• [Required actions]
a) According to the article on not using Bcc, how many other people's email addresses does a spammer among twenty recipients receive?
b) From the article on not using Bcc, quote the passage from "Looks fine, doesn't" to "everyone to see.".

• [Page extract]
Sins of The Internet: Not Using Bcc

This is a little known yet very important issue on the web. Many good people commit this every day without knowing that there is an alternative, and without having any understanding of the very real damage that they are committing.

How many times have you received or sent an email with an address like this:

To: You@anywhere.com
Cc: Yourfriend@noone.org; Myfriend@anyplace.com; 

Looks fine, doesn't it? Except for some simple facts. By including email addresses in the Cc field you are inadvertently helping spammers. Even worse, you are violating the basic privacy of everyone to whom you have sent the message. In fact, in the worst case, you may have put all of these people in danger.

Huh? How can this be? This just a simple email!

Let's say you send this email to twenty friends. Each of those friends will receive the email addresses of you and all twenty of your friends. All of those email addresses will be conveniently listed at the top of the message for everyone to see.

If one of your so-called friends is actually a spammer, you've just given him the email addresses of nineteen other people. He can add those to his lists and send spam messages to all of them. Even worse, these are very valuable email addresses, as they are confirmed and known to be good. They can actually be sold to some spammers for a fair amount of money!

• [Given material]
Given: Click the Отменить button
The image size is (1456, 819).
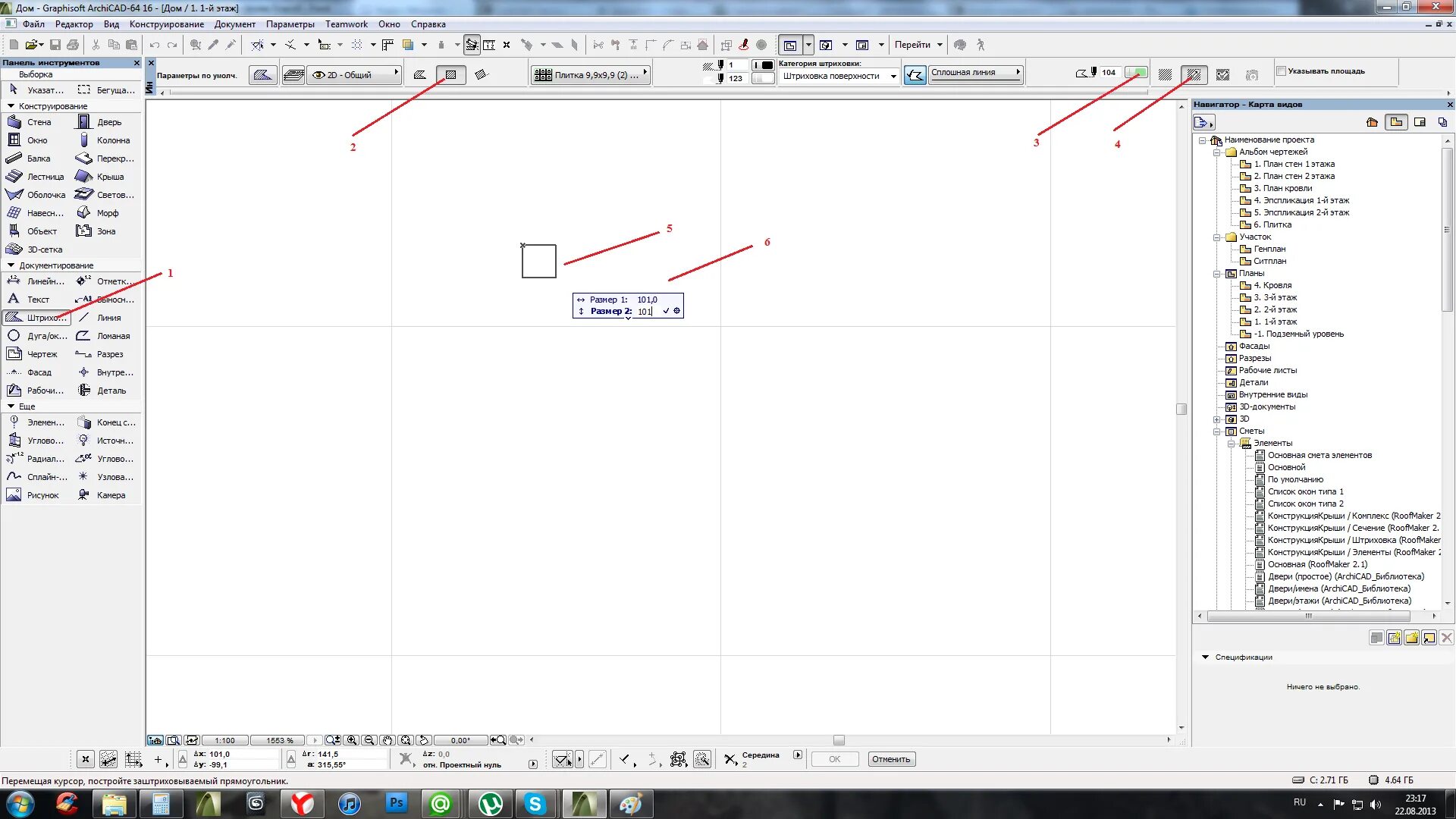Looking at the screenshot, I should pos(890,759).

• [Answers to each task]
a) Nineteen.

b)
Looks fine, doesn't it? Except for some simple facts. By including email addresses in the Cc field you are inadvertently helping spammers. Even worse, you are violating the basic privacy of everyone to whom you have sent the message. In fact, in the worst case, you may have put all of these people in danger.

Huh? How can this be? This just a simple email!

Let's say you send this email to twenty friends. Each of those friends will receive the email addresses of you and all twenty of your friends. All of those email addresses will be conveniently listed at the top of the message for everyone to see.